Scary suds

These pumpkin beers are less than smashing

For a beer geek, this is the scariest time of year — not because Halloween is approaching, but because we are on a frightening cusp of seasons for both weather and beer. All the cool kids know Oktoberfest concluded on the October 7, which means the end of great nutty, amber lagers. Just as the fashion world dictates no white after Labour Day, this time of year means counting out summer wheat beers. Also, the Belgian Christmas beers aren’t here yet, which is scary, but not as much as the seasonal selection of spice soup masquerading as pumpkin pie beer, of which there are 14 kinds available this year in Alberta.

Trust me, I am not petrified by pulverized pumpkin in my beer. When done right it can be pleasant. Pumpkins have a long history of being fermented and can add some nice nuance to a pint. What panics me is that brewers seem obsessed with pouring half the fucking spice rack into the brewpot, making the beers all about the pie spices and not the pumpkin’s fermentable pulp. What’s more perplexing is that these pumpkin prizes started appearing in July in some corners, prolonging the horror.

This year, I attempted to taste every pumpkin beer available — and persecuted my palate in the process.

Due to timing I wasn’t able to try them all — some will be arriving daily over the latter part of October — but for those wanting to do their own research, here is a list of the breweries with pumpkin beers in our market: Alley Kat, Brewsters, Brooklyn, Fernie, Grizzly Paw, Howe Sound, McAuslan, Mill Street, Parallel 49, Phillips, Rogue, St-Ambroise, Tree and Yukon.
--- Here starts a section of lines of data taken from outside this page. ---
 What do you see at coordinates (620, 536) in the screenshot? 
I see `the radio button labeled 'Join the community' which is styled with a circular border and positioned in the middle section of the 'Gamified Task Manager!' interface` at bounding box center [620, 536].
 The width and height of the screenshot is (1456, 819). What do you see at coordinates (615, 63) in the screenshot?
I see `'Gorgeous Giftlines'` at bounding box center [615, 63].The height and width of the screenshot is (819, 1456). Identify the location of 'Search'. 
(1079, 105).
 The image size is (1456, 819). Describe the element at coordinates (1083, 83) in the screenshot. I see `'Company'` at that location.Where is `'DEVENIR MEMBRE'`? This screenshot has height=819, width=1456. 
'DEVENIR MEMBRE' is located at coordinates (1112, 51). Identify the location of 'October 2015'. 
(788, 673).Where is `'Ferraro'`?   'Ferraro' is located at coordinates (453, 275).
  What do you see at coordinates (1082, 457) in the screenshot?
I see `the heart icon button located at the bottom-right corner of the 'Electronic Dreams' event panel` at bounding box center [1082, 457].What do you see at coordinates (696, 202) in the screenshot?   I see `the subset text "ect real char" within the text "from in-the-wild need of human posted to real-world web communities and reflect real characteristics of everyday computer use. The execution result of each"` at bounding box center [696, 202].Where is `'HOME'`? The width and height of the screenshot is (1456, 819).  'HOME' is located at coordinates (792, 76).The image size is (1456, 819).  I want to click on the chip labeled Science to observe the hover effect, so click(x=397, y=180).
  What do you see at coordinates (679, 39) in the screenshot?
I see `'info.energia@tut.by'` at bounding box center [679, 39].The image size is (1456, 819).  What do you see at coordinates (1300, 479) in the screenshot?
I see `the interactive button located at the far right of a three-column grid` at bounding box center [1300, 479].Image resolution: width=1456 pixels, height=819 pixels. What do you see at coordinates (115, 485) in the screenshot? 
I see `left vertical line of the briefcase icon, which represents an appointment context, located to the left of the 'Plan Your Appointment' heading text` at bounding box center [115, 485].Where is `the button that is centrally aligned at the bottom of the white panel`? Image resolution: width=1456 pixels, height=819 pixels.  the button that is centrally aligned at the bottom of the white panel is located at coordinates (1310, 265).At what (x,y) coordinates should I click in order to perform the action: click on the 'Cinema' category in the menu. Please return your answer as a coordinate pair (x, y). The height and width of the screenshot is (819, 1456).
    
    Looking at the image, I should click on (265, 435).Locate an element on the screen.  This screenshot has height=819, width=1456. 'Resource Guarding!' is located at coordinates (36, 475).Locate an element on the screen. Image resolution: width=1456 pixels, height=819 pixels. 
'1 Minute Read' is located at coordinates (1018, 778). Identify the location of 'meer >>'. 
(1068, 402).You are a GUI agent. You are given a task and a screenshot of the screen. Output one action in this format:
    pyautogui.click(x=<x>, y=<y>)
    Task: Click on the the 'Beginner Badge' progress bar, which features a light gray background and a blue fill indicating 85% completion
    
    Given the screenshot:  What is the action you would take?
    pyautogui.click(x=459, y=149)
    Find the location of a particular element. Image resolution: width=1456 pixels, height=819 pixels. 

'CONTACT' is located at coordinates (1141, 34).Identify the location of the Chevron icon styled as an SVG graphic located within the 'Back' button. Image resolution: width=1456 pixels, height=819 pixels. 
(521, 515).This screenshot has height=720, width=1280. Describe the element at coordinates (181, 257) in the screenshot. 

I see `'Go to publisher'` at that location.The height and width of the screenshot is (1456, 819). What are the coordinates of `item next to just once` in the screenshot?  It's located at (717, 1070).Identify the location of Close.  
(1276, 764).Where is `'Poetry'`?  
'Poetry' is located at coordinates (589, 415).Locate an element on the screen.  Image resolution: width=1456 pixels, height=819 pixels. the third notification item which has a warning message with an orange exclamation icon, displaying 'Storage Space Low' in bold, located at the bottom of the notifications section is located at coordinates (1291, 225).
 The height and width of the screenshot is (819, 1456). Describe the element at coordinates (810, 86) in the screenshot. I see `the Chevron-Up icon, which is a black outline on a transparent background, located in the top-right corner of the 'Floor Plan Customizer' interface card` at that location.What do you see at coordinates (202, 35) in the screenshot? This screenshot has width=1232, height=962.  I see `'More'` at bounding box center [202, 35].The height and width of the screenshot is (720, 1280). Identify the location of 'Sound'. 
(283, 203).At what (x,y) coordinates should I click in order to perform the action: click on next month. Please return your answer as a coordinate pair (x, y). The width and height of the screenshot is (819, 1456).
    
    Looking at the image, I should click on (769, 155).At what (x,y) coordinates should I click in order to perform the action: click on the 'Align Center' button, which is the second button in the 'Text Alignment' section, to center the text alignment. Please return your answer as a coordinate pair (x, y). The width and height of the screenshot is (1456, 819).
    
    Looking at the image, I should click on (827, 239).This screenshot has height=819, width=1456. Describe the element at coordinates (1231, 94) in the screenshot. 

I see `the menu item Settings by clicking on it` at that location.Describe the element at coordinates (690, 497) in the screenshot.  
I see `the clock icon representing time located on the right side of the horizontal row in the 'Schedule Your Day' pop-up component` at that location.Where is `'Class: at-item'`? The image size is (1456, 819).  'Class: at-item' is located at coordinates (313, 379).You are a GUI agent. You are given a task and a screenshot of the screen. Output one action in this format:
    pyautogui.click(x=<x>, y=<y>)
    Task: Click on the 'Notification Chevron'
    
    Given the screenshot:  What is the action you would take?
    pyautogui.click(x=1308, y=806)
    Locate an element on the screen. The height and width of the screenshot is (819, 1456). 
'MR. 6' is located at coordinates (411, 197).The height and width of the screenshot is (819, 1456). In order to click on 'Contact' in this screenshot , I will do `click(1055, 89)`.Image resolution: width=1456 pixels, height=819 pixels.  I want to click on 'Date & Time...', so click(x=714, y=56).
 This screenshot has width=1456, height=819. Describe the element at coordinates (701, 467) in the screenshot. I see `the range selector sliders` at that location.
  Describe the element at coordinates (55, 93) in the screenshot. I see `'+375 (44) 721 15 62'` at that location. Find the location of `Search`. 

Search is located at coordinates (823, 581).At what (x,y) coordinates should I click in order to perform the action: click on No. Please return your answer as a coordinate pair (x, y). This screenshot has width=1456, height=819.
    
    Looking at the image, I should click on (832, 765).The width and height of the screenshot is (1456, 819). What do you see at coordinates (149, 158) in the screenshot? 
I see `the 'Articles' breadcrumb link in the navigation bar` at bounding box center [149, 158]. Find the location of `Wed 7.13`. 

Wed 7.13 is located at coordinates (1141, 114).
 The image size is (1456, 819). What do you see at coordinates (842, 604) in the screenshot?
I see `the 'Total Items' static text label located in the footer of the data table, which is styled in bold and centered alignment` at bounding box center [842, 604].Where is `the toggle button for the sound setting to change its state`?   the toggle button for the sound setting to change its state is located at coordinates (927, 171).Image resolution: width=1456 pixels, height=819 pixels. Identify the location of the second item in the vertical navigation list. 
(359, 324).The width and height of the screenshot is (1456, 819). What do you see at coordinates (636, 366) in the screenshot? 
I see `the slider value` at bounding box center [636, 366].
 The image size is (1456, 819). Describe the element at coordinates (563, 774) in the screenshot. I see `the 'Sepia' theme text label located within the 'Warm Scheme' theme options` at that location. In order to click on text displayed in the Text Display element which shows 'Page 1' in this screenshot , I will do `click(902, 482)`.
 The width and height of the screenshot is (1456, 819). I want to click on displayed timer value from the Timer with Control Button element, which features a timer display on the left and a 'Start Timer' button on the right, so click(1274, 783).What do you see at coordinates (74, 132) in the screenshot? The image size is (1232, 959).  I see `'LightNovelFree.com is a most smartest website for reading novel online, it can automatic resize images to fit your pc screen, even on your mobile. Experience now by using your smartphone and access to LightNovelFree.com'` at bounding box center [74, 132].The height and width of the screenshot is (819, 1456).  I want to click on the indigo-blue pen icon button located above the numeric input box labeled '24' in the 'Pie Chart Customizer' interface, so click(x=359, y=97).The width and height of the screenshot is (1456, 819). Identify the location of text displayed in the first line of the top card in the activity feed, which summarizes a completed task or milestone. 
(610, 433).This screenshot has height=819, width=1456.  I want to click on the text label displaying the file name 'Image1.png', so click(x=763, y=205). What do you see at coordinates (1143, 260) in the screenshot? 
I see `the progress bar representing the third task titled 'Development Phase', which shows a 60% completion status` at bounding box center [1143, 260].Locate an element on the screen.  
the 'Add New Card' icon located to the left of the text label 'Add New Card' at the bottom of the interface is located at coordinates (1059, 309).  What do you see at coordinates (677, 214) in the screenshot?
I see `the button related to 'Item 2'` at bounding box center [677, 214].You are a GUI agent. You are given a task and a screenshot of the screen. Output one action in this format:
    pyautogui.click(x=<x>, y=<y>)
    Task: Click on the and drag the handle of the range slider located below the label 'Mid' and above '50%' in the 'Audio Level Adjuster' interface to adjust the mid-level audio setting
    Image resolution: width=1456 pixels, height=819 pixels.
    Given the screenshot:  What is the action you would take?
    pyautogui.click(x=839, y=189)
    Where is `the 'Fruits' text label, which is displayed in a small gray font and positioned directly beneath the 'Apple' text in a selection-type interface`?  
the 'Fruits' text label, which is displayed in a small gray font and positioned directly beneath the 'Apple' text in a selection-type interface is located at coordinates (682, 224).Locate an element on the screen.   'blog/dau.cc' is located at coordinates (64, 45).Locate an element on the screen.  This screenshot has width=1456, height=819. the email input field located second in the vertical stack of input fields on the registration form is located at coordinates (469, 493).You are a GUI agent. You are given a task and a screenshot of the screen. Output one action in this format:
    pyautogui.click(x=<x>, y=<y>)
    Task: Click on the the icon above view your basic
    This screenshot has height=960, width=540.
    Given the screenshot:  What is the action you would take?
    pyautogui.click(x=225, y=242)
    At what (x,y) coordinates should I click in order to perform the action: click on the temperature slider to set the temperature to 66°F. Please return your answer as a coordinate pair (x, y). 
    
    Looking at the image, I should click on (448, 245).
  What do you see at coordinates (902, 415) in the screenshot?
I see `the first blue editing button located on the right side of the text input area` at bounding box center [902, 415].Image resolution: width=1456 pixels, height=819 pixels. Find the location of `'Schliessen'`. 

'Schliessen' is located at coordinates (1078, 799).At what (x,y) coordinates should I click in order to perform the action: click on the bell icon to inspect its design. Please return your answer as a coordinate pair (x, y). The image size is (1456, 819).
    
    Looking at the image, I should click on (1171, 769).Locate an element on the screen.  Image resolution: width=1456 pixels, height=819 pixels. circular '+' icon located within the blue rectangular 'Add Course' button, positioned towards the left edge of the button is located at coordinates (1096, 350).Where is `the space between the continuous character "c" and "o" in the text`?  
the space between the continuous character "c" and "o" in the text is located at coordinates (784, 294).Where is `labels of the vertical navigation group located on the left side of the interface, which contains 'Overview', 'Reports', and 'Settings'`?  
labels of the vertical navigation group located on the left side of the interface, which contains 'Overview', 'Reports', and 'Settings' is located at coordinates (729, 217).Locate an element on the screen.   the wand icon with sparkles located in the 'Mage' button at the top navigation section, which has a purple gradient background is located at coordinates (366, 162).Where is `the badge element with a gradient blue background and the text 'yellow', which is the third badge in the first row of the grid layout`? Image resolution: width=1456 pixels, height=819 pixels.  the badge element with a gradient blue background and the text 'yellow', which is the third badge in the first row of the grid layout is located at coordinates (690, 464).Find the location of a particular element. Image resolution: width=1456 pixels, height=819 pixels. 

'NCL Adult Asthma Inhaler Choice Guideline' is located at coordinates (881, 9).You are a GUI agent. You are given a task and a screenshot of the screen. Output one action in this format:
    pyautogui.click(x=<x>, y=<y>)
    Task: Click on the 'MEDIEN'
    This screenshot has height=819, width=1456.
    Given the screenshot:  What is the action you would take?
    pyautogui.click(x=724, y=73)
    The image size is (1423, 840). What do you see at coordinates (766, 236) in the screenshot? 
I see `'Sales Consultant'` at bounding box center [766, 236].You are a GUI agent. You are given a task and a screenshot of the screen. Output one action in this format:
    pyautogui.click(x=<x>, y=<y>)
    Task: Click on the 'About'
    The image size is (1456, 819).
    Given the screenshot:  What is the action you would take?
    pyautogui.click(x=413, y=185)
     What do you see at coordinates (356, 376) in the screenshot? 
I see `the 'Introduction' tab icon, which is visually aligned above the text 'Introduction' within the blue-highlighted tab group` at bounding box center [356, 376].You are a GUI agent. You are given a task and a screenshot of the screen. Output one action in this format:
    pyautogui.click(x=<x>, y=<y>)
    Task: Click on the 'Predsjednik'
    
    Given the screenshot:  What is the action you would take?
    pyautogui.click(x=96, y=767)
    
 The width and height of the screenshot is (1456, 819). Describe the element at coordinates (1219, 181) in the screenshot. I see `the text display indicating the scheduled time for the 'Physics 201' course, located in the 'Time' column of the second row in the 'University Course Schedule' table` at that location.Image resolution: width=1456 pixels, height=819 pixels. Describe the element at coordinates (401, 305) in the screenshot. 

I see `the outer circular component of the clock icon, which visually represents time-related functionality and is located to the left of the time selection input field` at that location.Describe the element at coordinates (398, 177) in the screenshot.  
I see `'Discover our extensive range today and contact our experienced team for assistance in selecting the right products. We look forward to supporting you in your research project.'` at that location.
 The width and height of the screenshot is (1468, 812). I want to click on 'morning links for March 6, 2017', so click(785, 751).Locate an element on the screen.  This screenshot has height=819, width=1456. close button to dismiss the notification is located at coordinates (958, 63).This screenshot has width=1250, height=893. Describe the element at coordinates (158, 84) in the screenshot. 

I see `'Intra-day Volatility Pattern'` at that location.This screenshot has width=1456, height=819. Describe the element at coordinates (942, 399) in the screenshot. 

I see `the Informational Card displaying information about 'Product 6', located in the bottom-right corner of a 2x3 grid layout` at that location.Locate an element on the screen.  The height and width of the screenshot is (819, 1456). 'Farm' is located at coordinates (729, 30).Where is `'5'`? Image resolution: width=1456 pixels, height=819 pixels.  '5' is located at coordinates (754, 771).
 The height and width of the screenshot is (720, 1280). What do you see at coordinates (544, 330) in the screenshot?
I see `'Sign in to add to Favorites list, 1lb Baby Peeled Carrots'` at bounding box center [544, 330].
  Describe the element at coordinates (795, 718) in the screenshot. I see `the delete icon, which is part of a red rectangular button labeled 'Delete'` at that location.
Now, here are my picks from this year’s plethora of Biere de Gourds, and for the record, none left me pining for more:

Alley Kat’s Pumpkin Pie Spice Ale — The fact that this beer is brewed in Edmonton is the scariest thing about it. Thankfully it is an amber malt- and pumpkin pulp-forward ale with muted spices, making it one of the more solid offerings.

Howe Sound Pumpkineater Imperial Ale — This one has the highest alcohol content (eight per cent) of all pumpkin beers. This lightly spiced ale becomes better as you drink down the big one-litre bottle, but that could be the booze talking.

Parallel 49’s Schadenfreude Pumpkin Oktoberfest — Super scary packaging sells products this time of year, and this beer has it with a pumpkin-headed scarecrow in lederhosen. It’s also a hint of the two styles of beer this brewer blended — German Oktoberfest with some pumpkin pulp and a little too much nutmeg for me.

Grizzly Paw Jack O’Lantern Pumpkin Ale — Head brewer Michele Lowney roasted her own pumpkins and there is reportedly more pumpkin pulp in this beer than malt. I didn’t get a chance to try it by press time, but Canmore brews are always a pleasant escape from scary city beer.

Mill Street’s Nightmare on Mill Street — These guys have fall marketing down pat. What I like most about their Harvest Mix six-pack is they included three palatable pumpkin beers for sharing and three bottles of their solid seasonal Oktoberfest.

Coincidentally, if you’re ready to conclude your battle with the cinnamon, nutmeg and cloves, but aren’t quite ready to leave the pumpkin patch, the out-there artisan brewery Jolly Pumpkin made its entry into the Alberta market in late September. The Dexter, Michigan brewery barrel ages, sours and blends their beers, making for an interesting array of products that are available in very small quantities. Despite its name, there’s no pumpkin and, more importantly, no pie spice in sight.